Mısır seçkinleri içindeki klan çatışmaları yoğunlaştı ve askeri liderlerin kendilerini firavun ilan etmelerine ve Mısır'ın belirli bir bölümünü yönetmeye çalışmasına yol açtı. Bu, devleti zayıf ve parçalı hale getirdi ve dolayısıyla diğer devletlerin ordularına karşı savunmasız hale geldi.
Bütün bunlar, Mısır'ın, Makedon lakaplı genç ve gururlu askeri lider İskender'in birliklerinin saldırısına uğramasına neden oldu. Ve bu büyük fatihin erken ve ani ölümünden sonra, Mısır devleti ortaklarından biri olan Ptolemy'e geçti.
Böylece yabancı bir devletin hükümdarlığı başladı. Mısır'ın başkenti, yüzyıllardır muhteşem kütüphanesiyle ünlü olan İskenderiye şehrine taşındı. Bir zamanlar güçlü bir devlet olan Mısır, antik dünyanın gıda tedarikçisi olan bir tarım ülkesine dönüştü.

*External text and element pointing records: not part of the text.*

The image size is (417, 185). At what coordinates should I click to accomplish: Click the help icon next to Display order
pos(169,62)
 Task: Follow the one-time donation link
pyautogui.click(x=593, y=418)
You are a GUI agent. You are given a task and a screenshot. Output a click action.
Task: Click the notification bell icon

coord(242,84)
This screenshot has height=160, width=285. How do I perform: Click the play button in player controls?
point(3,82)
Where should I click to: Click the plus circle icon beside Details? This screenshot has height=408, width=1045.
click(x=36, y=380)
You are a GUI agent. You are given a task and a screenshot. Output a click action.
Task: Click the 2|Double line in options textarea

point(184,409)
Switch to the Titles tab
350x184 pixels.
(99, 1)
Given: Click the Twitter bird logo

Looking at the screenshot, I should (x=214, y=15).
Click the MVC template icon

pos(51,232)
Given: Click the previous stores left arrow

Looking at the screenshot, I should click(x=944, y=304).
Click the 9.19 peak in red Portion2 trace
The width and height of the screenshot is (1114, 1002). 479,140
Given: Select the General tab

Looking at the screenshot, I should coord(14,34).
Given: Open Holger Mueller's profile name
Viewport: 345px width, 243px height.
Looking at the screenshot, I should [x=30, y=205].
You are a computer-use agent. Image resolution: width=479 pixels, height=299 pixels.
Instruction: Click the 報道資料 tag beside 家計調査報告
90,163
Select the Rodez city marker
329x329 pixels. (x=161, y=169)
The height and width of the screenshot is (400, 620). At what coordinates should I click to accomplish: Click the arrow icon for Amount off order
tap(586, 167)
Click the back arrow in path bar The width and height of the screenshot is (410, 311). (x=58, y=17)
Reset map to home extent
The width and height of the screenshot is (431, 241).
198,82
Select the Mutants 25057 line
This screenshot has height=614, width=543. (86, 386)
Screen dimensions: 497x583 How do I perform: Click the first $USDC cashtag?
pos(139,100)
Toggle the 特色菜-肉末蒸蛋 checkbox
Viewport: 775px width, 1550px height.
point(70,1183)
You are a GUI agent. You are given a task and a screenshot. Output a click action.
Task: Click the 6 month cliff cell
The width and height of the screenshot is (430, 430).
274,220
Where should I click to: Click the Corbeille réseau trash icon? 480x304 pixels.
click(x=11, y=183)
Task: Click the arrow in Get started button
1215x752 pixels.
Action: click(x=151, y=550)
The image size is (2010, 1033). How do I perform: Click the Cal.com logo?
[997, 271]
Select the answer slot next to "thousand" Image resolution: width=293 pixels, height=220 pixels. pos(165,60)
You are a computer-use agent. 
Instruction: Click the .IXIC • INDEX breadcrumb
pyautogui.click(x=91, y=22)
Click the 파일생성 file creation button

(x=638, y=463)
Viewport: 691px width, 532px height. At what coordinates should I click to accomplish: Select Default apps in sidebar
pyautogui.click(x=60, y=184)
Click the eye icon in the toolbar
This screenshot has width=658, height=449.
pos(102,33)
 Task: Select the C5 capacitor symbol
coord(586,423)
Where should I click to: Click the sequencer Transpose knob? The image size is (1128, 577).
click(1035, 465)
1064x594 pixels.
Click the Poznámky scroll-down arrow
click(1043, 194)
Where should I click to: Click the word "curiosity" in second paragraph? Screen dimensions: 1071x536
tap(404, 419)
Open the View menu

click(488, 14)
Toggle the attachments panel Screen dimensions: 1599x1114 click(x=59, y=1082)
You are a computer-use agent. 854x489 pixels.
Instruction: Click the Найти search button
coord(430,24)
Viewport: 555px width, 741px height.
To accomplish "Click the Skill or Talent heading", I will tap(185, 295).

Antik krallık bağımsızlığını sonsuza dek kaybetti. Ptolemaios ailesinin son kraliçesi ünlü güzellik Kleopatra'ydı. Roma birliklerinin tahtını ondan almaya hazır olduğunu anlayınca intihar etti. Böylece Mısır, müthiş Roma İmparatorluğu'nun eyaletlerinden birine dönüştü.
Eski Mısır Medeniyetinin Önemi
Çağdaşlarımızın çoğu eski tarihe aşinadır. Mısır diğer devletler arasında ilk ve onurlu yeri işgal ediyor. Bugün pek çok turist bu ülkeye sıcak iklimi nedeniyle değil, antik yerlere harika geziler yapmak için geliyor.
Mısır uygarlığı insanlığın gelişimi açısından çok şey ifade ediyor. Örnek bir hükümet örneği sergiledi. Savaşa hazır bir ordu, gelişimsel bir ideolojik sistem, bir eğitim ve yetiştirme sistemi gibi sosyal kurumlara sahip olan güçlü ve uyumlu bir eğitim, genellikle çok olumlu sonuçlar verir. Devlet, komşuları arasında lider haline gelir, böylece yüksek bir konum talep edebilir ve üyelerine göreceli bir güvenlik ve güven duygusu verebilir.
Antik tarih çok çeşitlidir; Mısır ve uygarlığı harika bir yönetim örneğidir.
Bu arada, İncil'deki kehanet gerçekleşti: Yeni bir çağın gelişiyle birlikte büyük bir güç statüsünü sonsuza kadar kaybetti.
Daha sonra bu devlet Arap fetihlerine maruz kaldı, dolayısıyla bugün Mısır Arap ülkelerinden biridir. Kıpti olarak adlandırılan yerli halk, bu kişilerin Müslüman bir ülkede yaşayan Hıristiyanlar olması nedeniyle bir takım ayrımcılığa maruz kalıyor.